▶ Task brief
Only the text is wanted; write out each record below exactly and exclude all pictures.

[Stored data entries]
• • •

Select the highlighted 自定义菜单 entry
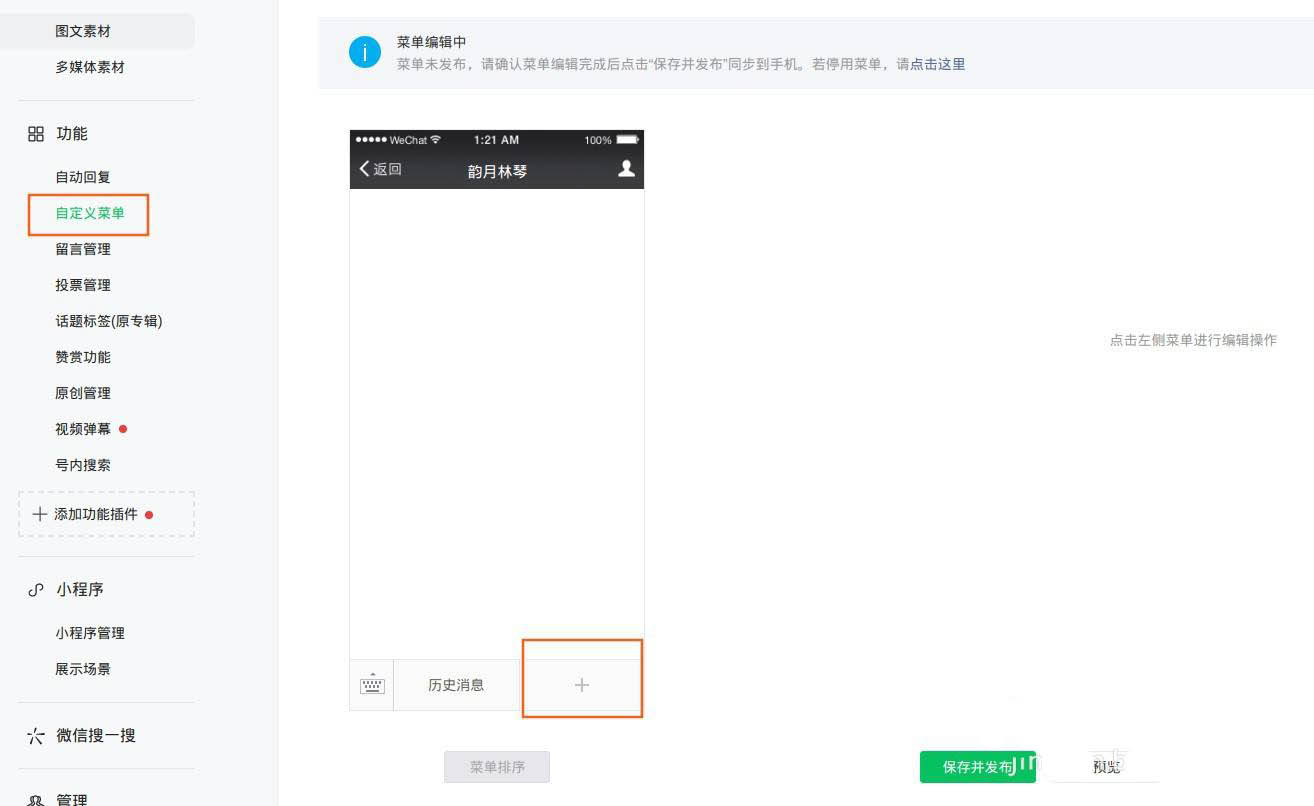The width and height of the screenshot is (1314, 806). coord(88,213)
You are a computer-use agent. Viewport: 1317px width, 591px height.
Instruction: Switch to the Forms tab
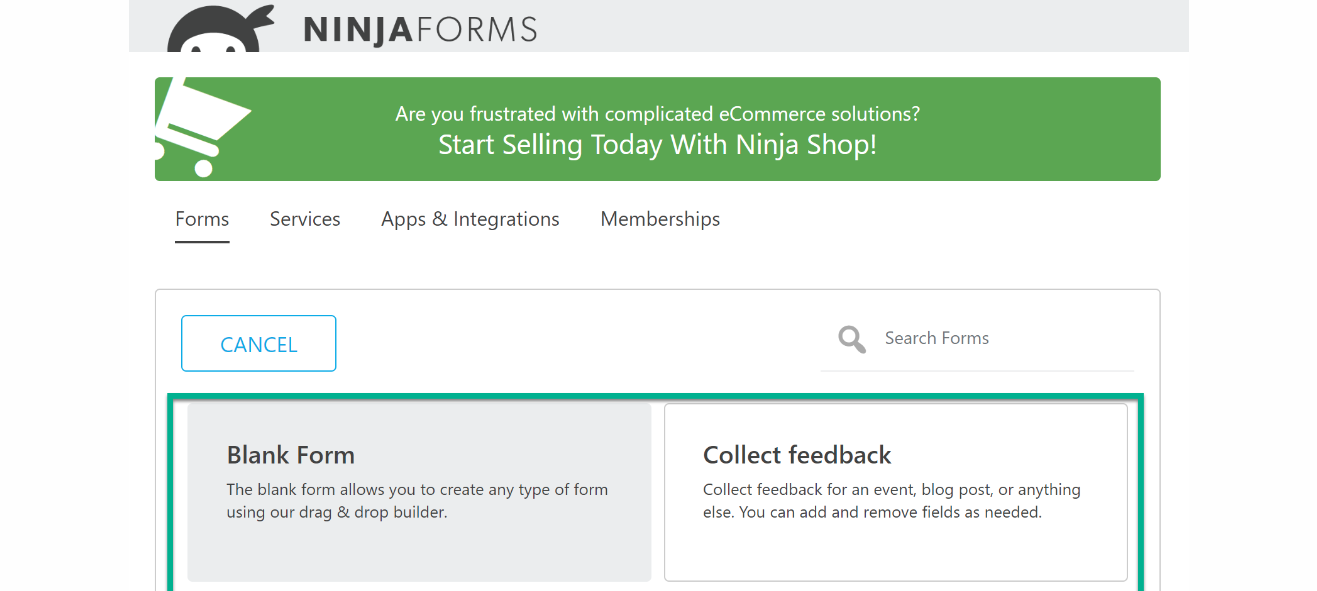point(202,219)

• • •

▶ Answer space
Select the highlighted 自定义菜单 entry
The width and height of the screenshot is (1314, 806). coord(88,213)
You are a computer-use agent. Viewport: 1317px width, 591px height.
Instruction: Switch to the Forms tab
point(202,219)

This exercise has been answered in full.